Tari Rakyat dalam Solo International Performing Art 2010
Sabtu, 17 Juli 2010 11:14 WIB
Tarian itu merupakan salah satu reportoar yang dipentaskan oleh kelompok tari rakyat Markt Allhau dalam perhelatan Solo International Performing Art (SIPA) 2010 di Pamedan Pura Mangkunegaran Surakarta, Jawa Tengah, Jumat malam kemarin. Kelompok tari asal Austria itu tampil di malam pertama dalam perhelatan yang akan digelar selama tiga malam tersebut.
Pentas seni bertaraf internasional itu diselenggarakan berdekatan dengan Solo International Contemporary Ethnic Music (SIEM) Festival 2010, yang digelar pekan lalu. Meski demikian, pementasan yang mengambil tempat di Keraton Mangkunegaran itu tetap saja menyedot perhatian ribuan penonton.
Kelompok tari rakyat Markt Allhau, salah satu penyaji dalam pembukaan SIPA 2010, membawakan delapan buah tarian, yang sangat mirip dengan gerakan dansa. Tarian itu dibawakan oleh sekelompok muda mudi secara berpasangan.
Gerak dansa yang dibawakan oleh kelompok tersebut sebetulnya cukup sederhana. Kebanyakan berupa gerakan melangkah dan berputar secara berpasangan. Hampir tidak terlihat adanya gerakan dansa yang sulit, kecuali gerakan terbang dalam tarian berjudul Keiner Mann. Tarian ini merupakan tarian tradisional di sana. “Tarian tradisi itu lahir 200 tahun yang lalu,” kata pimpinan Markt Allhau, Paul Erdely.
Wajar, jika penonton seakan diajak melihat kehidupan di masa lampau. Sebab, mereka menggunakan pakaian yang cukup klasik, baju warna putih dengan dilengkapi rompi hitam. Mereka melakukan dansa dengan iringan alat musik tunggal berupa Styrian Concertina, alat musik khas Provinsi Burgenland, Austria bagian timur. Sepintas, bentuk alat musik itu mirip dengan akordeon.
Paul menceritakan, tarian rakyat itu sebenarnya pernah hampir punah saat meletusnya Perang Dunia II. Saat itu hampir tidak ada seniman yang berpikir untuk berdansa di tengah kemelut perang. Setelah perang usai, masyarakat kembali membutuhkan kesenian untuk menghilangkan trauma mereka.

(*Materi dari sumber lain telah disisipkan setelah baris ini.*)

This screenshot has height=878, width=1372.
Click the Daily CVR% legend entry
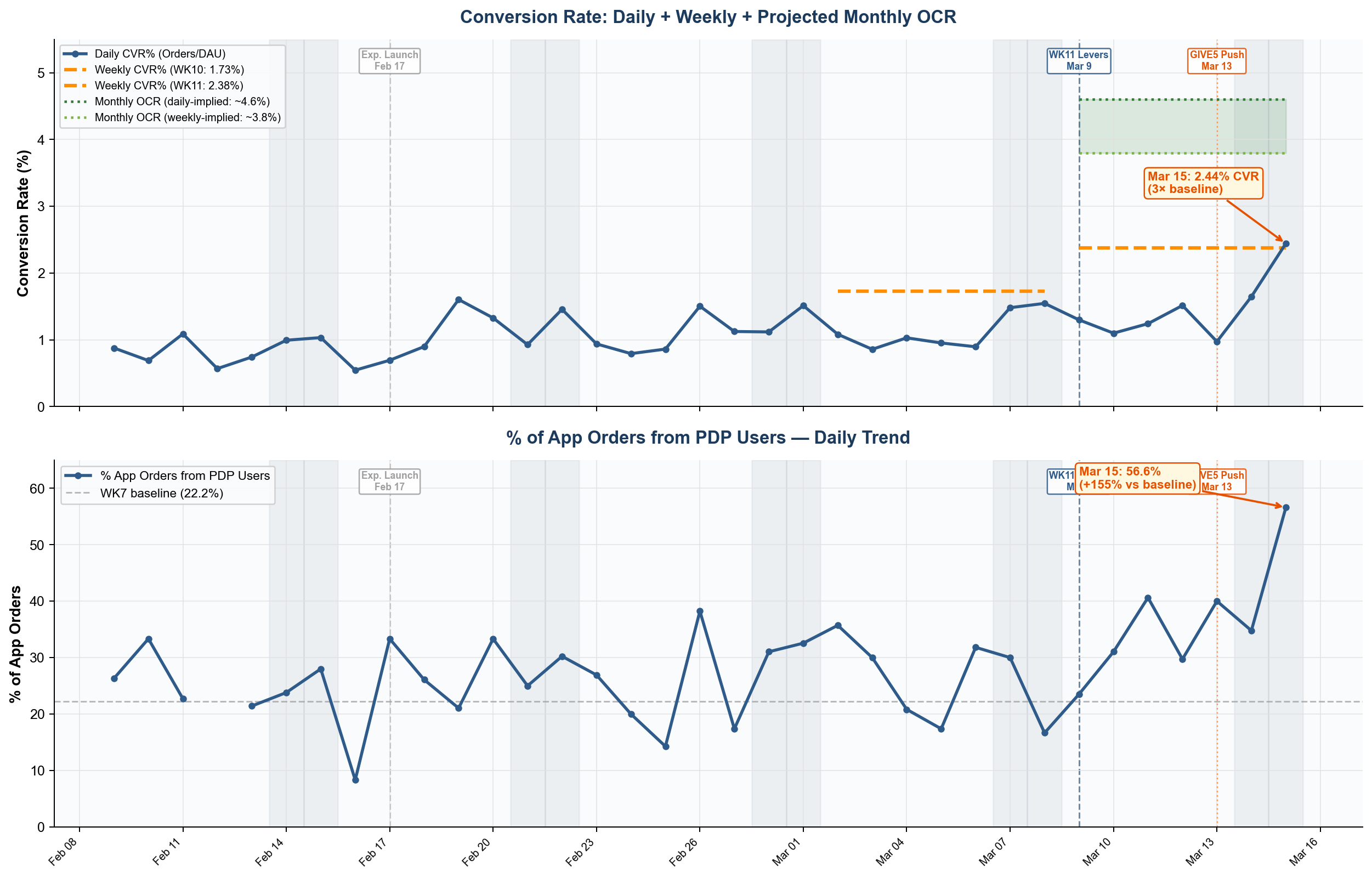(145, 54)
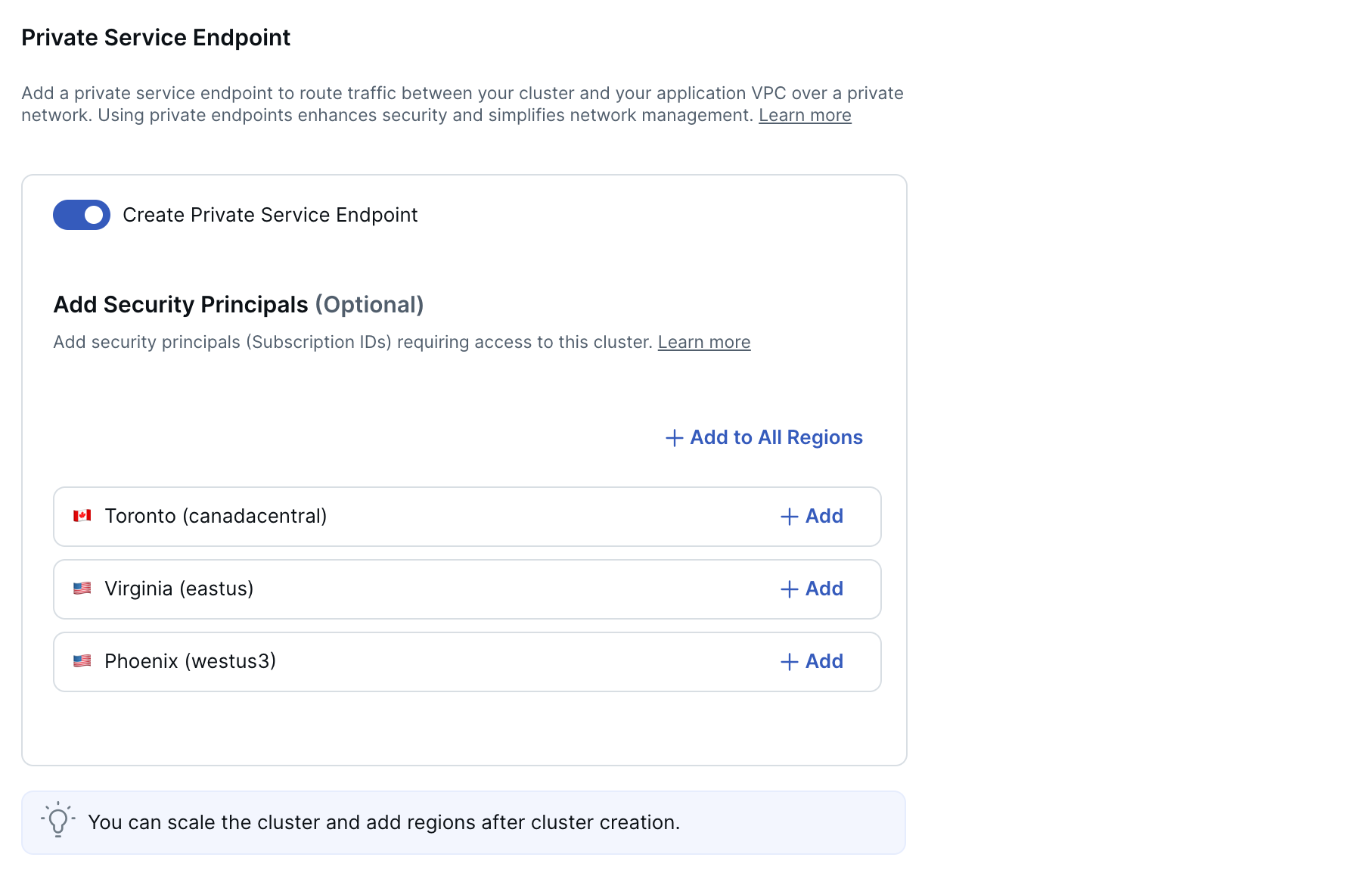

Tarian tradisi juga dibawakan oleh kelompok Wargo Budoyo asal Dusun Gejayan, Magelang, Jawa Tengah. Kelompok dari lereng gunung Merbabu itu membawakan karya Gladiator Gunung, yang merupakan perpaduan beberapa tarian rakyat khas warga lereng gunung.
Tiga tarian yang dipadukan adalah Geculan Bocah, Kipas Mega, dan Soreng. Ketiga tarian itu diiringi dengan musik truntung yang dipadukan dengan gamelan.
Tarian yang menggambarkan mengenai perjuangan hidup warga lereng gunung itu memiliki irama yang cepat. Mereka menonjolkan gerakan-gerakan kaki yang menjejak kuat ke tanah. “Gerakan masyarakat yang selalu naik dan turun gunung,” ujar Pimpinan Wargo Budoyo, Riyadi. Gerakan tersebut memiliki irama tersendiri, dengan dipasangnya kerincingan di kaki mereka. Menurut Riyadi, kesenian tersebut hingga kini masih hidup di tengah masyarakat lereng Merbabu.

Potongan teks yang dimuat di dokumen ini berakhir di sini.